**Exercise**
In the material below, rewrite the lines from the one containing "Where should I" up to and including the one containing "Action: (369, 418)", switching "skill entry" to "skill page" and keeping everything else the same. Omit the pictures.
--- --- ---
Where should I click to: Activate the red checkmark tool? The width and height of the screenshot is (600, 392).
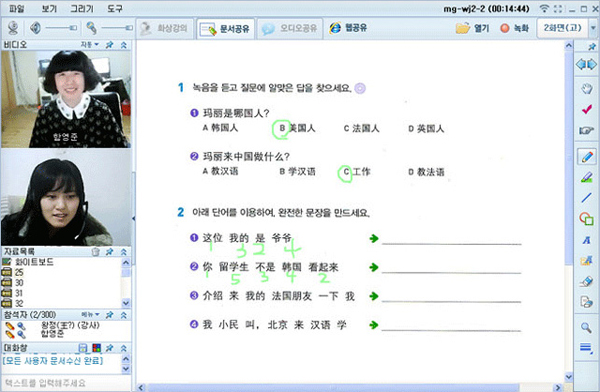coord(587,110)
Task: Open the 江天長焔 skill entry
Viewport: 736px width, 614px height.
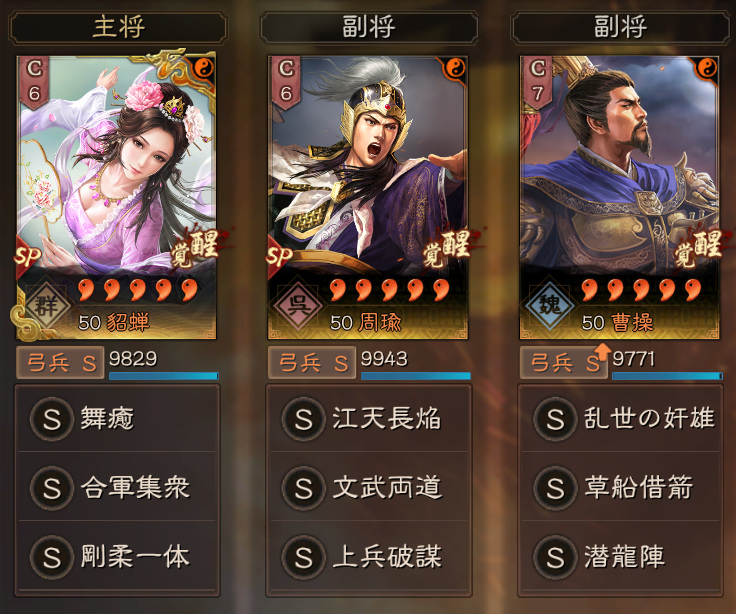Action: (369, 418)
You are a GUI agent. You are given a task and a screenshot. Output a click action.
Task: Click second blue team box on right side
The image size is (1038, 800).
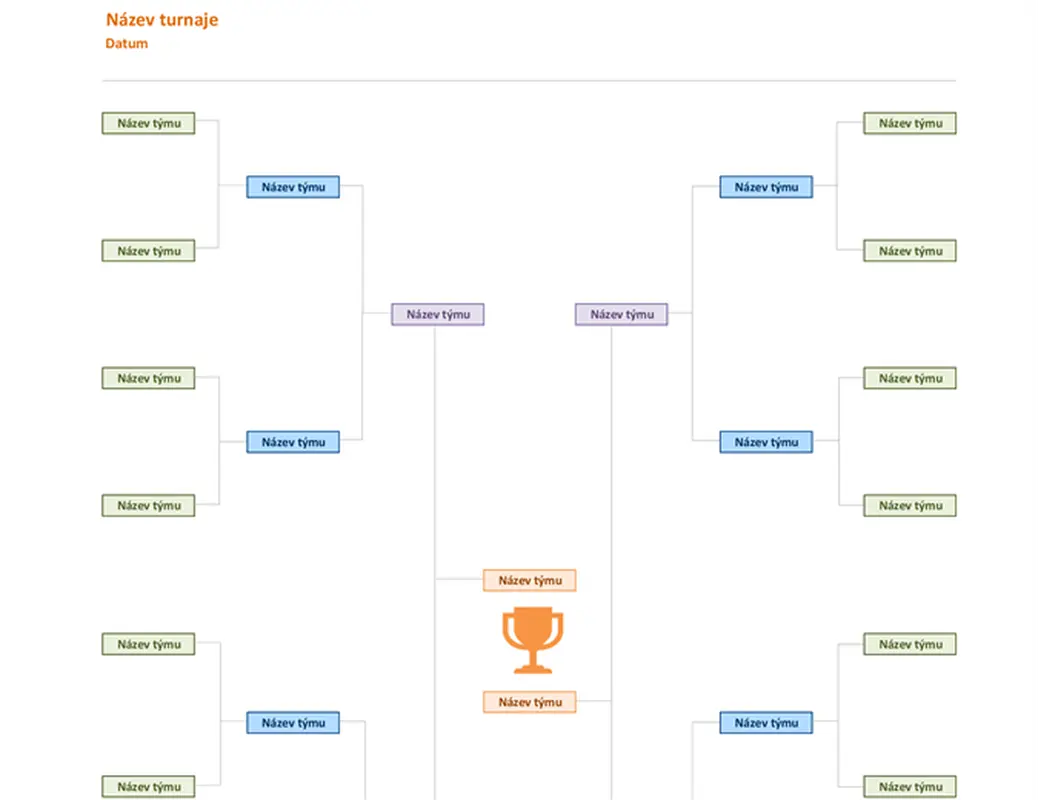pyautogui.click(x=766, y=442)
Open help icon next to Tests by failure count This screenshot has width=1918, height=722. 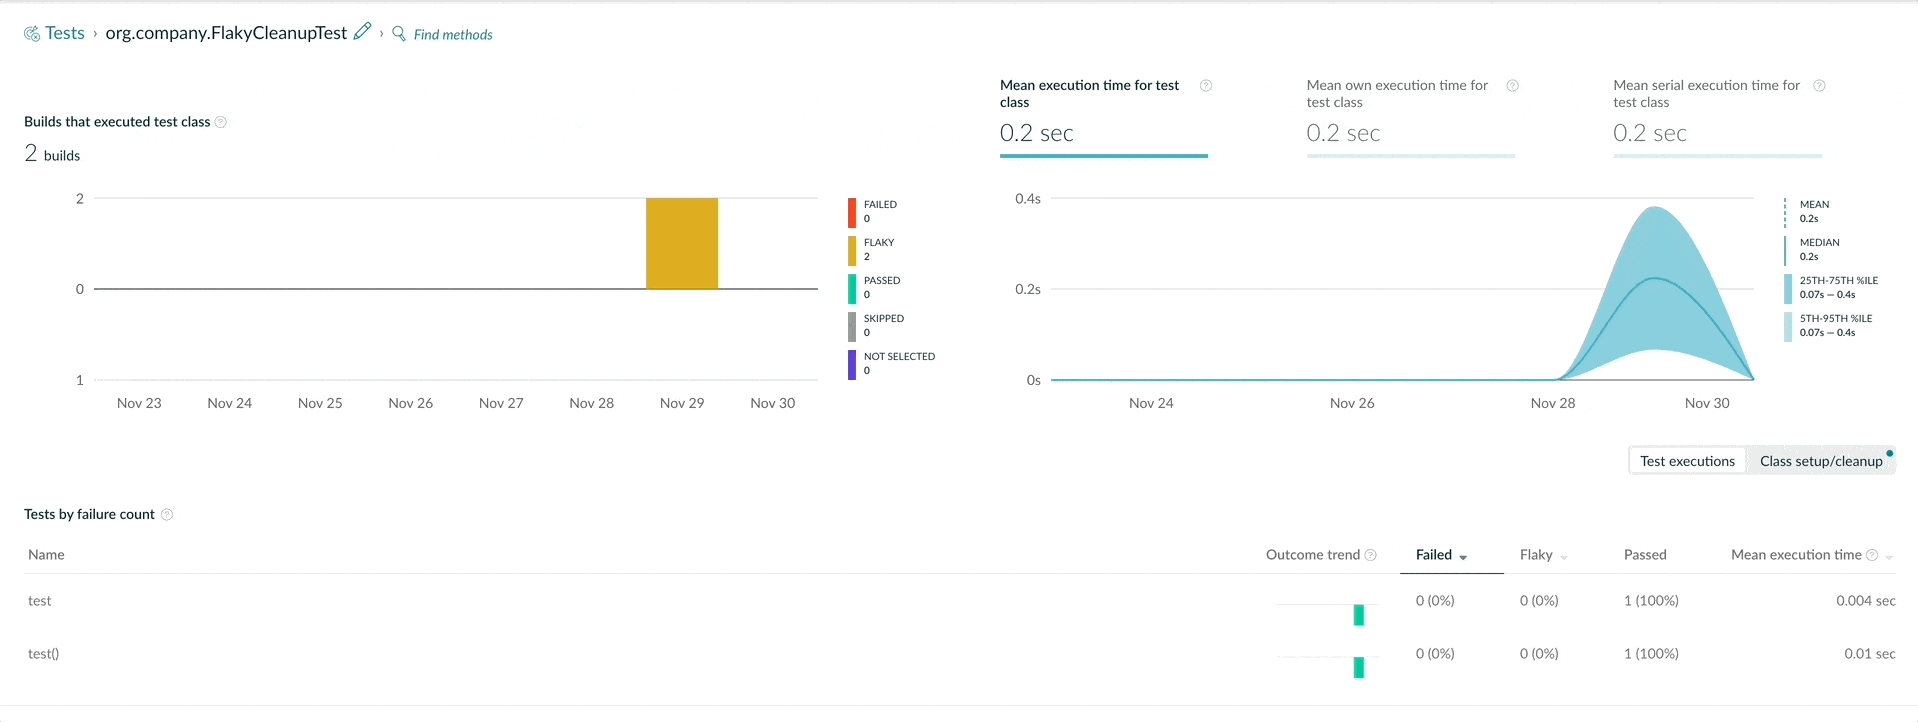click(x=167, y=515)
--- --- ---
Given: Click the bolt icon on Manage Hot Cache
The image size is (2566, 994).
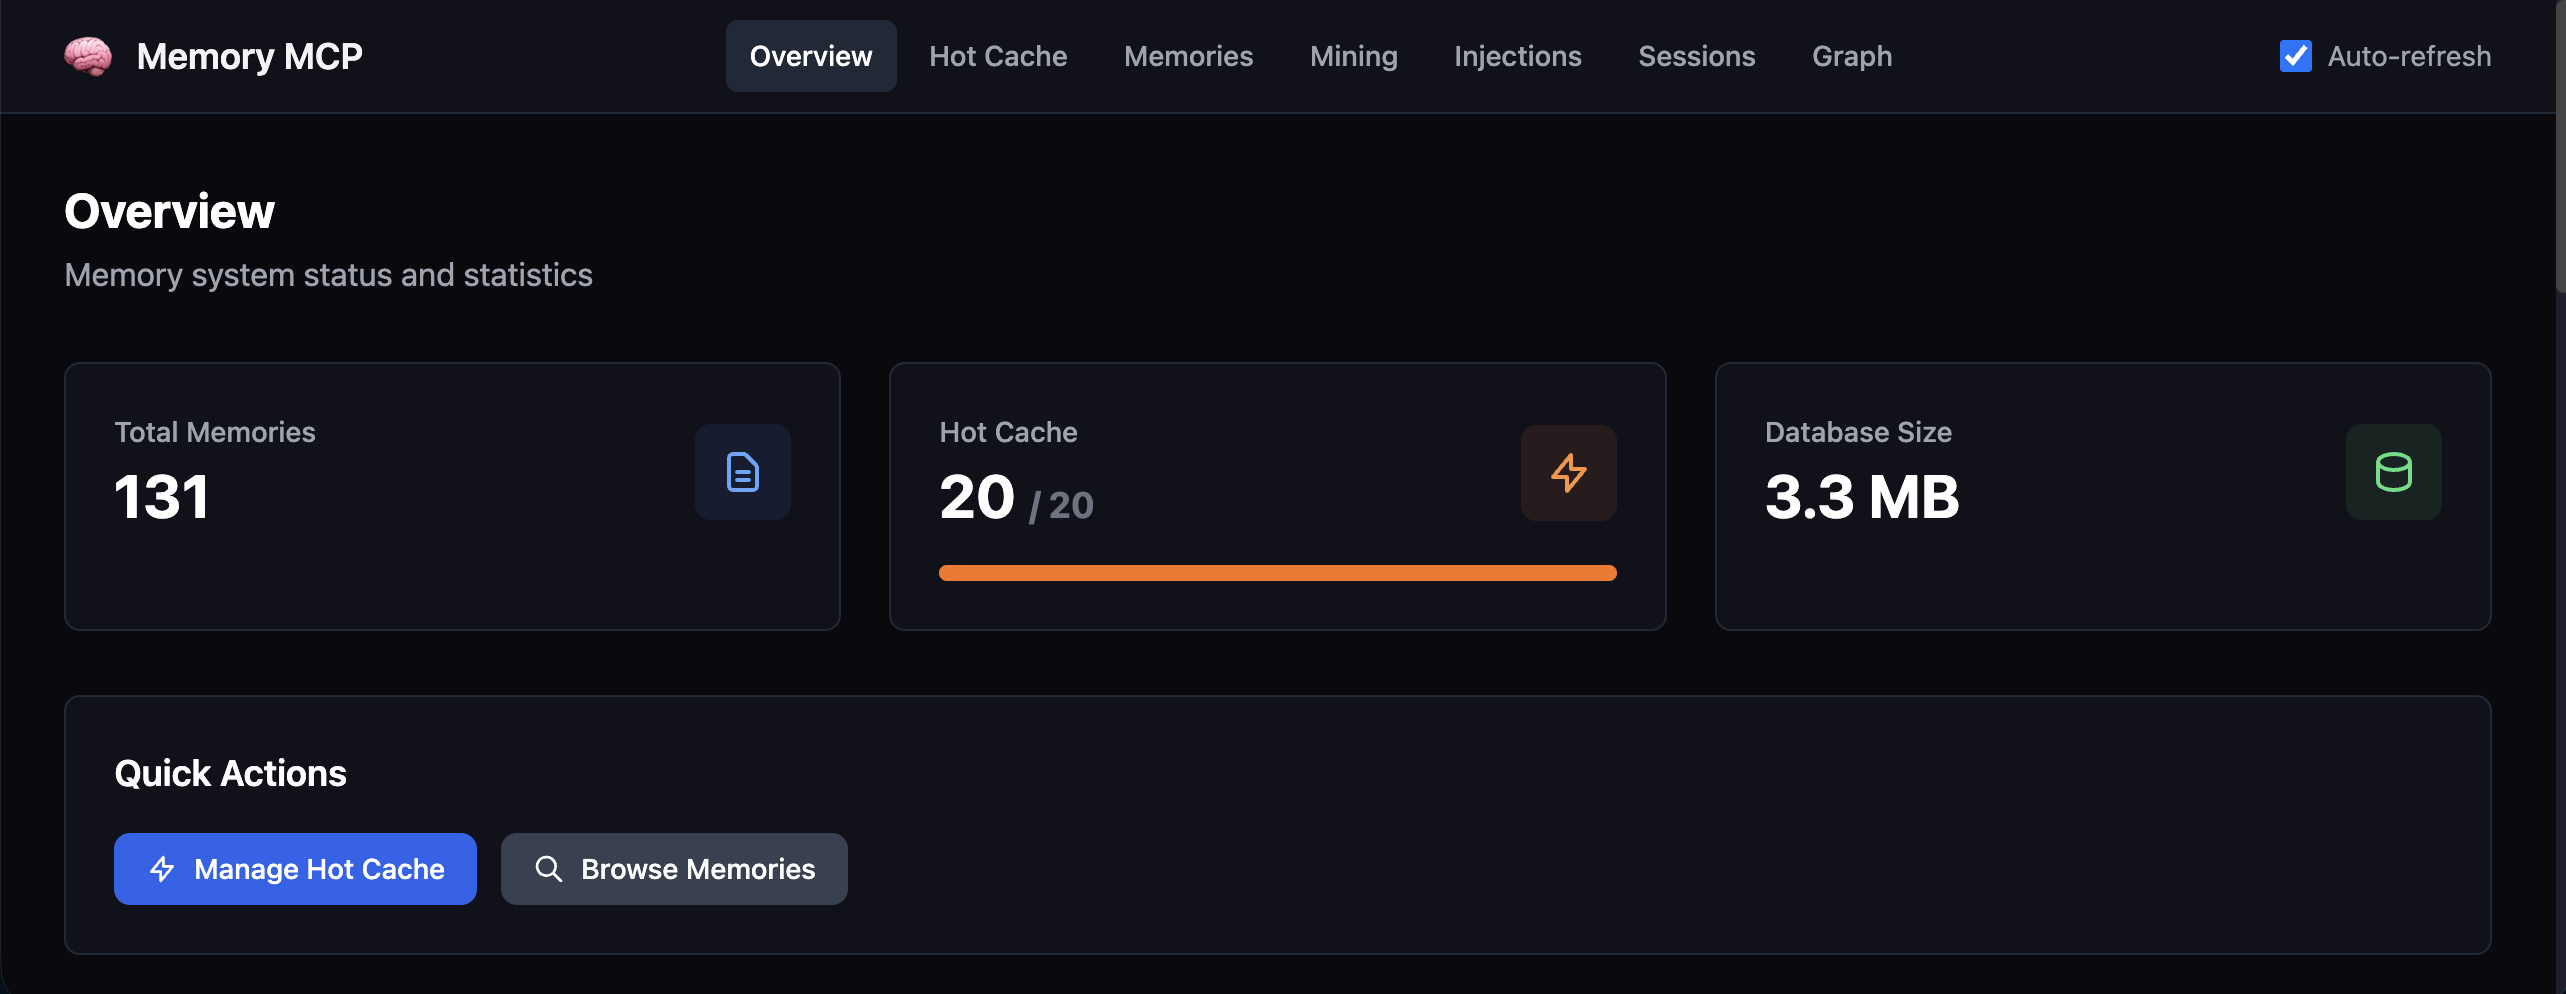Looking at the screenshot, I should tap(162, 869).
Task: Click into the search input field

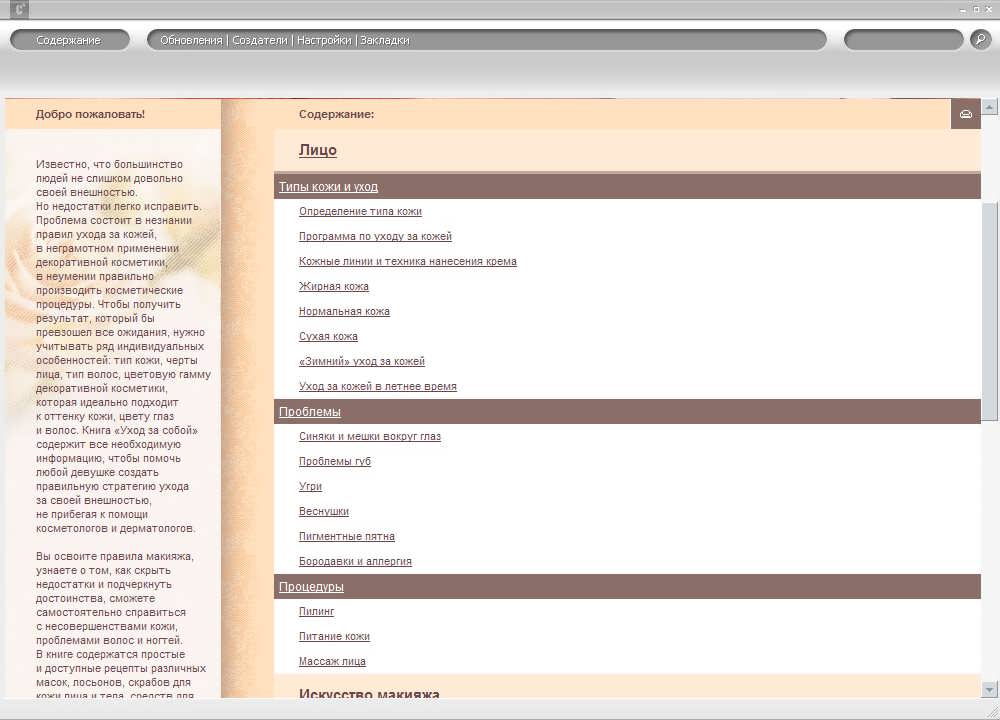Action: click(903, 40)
--- --- ---
**Output**
Where should I click to: Activate the red checkmark tool? The width and height of the screenshot is (600, 392).
coord(587,110)
Task: Open the 江天長焔 skill page
Viewport: 736px width, 614px height.
Action: (369, 418)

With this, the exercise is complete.